Casey locked the runaway in one of the Gloucester jail cells while they waited for her relatives to arrive. After a hearty breakfast, Laura brightened and told her story. After fleeing Miss Fritz, cutting her hair, and changing clothes, Laura stole an eighteen foot Swampscott dory.
“After I rowed away from Copper Point Wharf, “ said Laura, “I went to a fishing boat in Gloucester Harbor and asked the captain for a job. He said that I was too young.”
“Then I rowed from Rocky Neck shore twelve miles up the Annisquam and Essex rivers to Rowley.”
“At Rowley I went ashore that night and slept in a barn. I slept there the next night, too. For food, I ate apples.”
Friday morning she made her only mistake: seeking employment, which tipped the police.
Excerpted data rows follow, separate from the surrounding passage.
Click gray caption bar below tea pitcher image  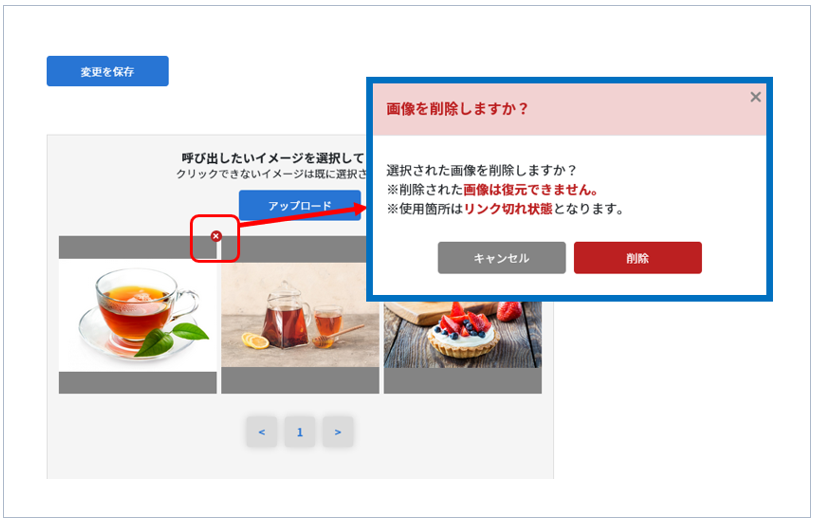300,380
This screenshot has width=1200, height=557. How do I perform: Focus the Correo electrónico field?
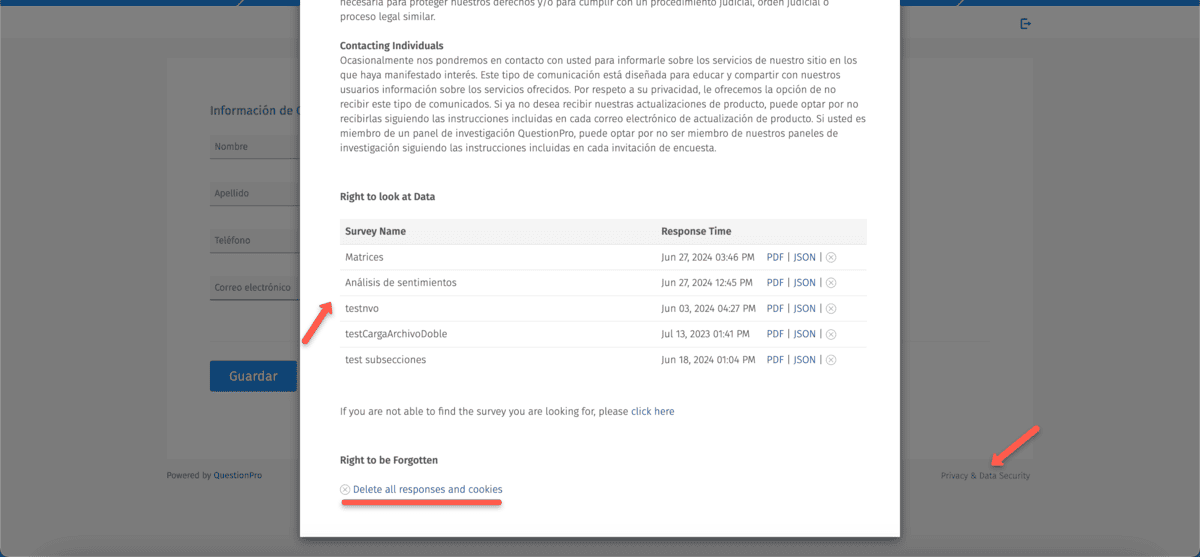255,288
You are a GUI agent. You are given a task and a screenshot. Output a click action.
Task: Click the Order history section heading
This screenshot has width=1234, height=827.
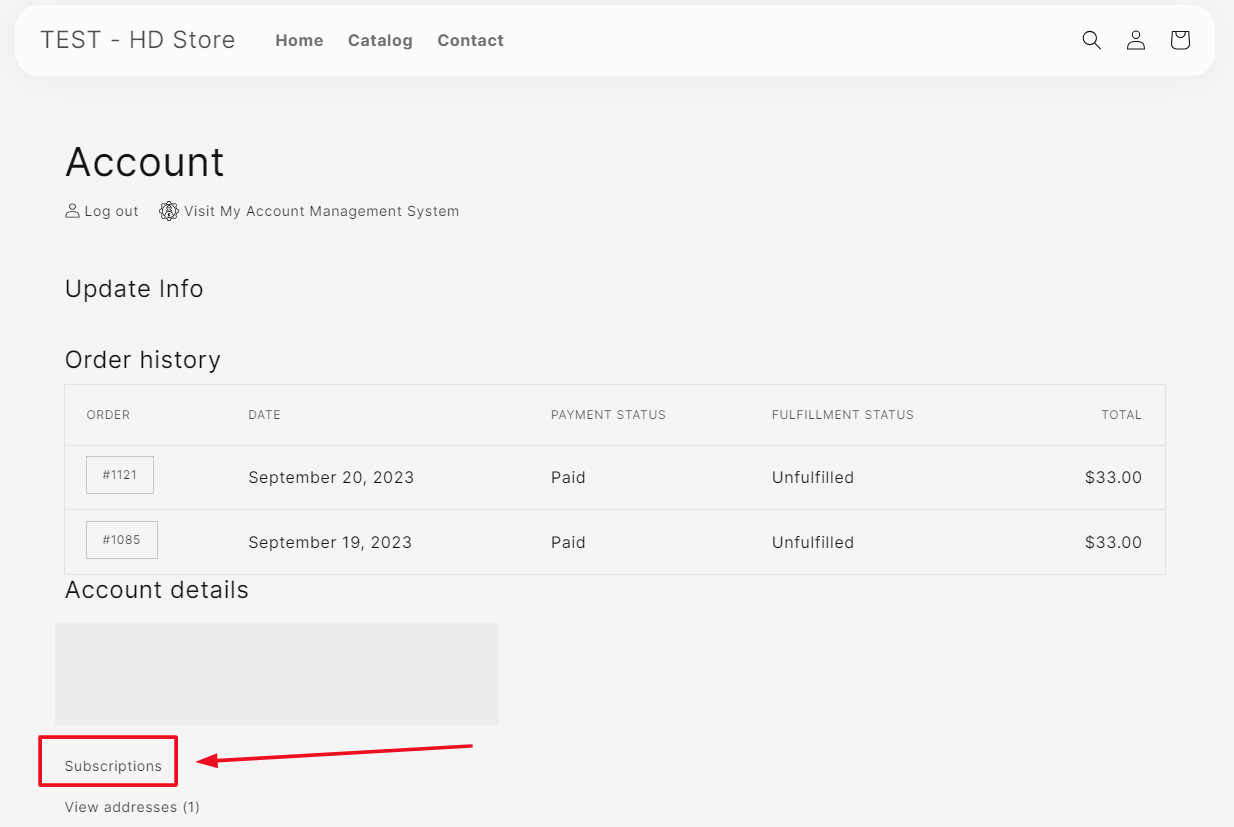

On Friday afternoon, Laura’s mother and W. J. Holliday arrived in Gloucester. While the mother retreated to their beach house, Holliday went to the police station to discuss the situation with the officers.
After assuring the large press contingent that her escapade had not involved a young man, Holliday issued a scathing indictment of Laura’s behavior: “The whole trouble with Miss Laura is that she does not care for an education, but desires to get out and make her own way in the world as a stenographer or something of that kind — her case being analogous to a boy who runs away to sea.”
The police released Laura into her mother’s custody later that evening. The nation’s newspapers were able to report a happy resolution for the family, although not, perhaps, for the young heiress. When news of her discovery reached her father in Indianapolis, Stoughton Fletcher summarized his position with a terse comment: “It looks like a spanking case to me.”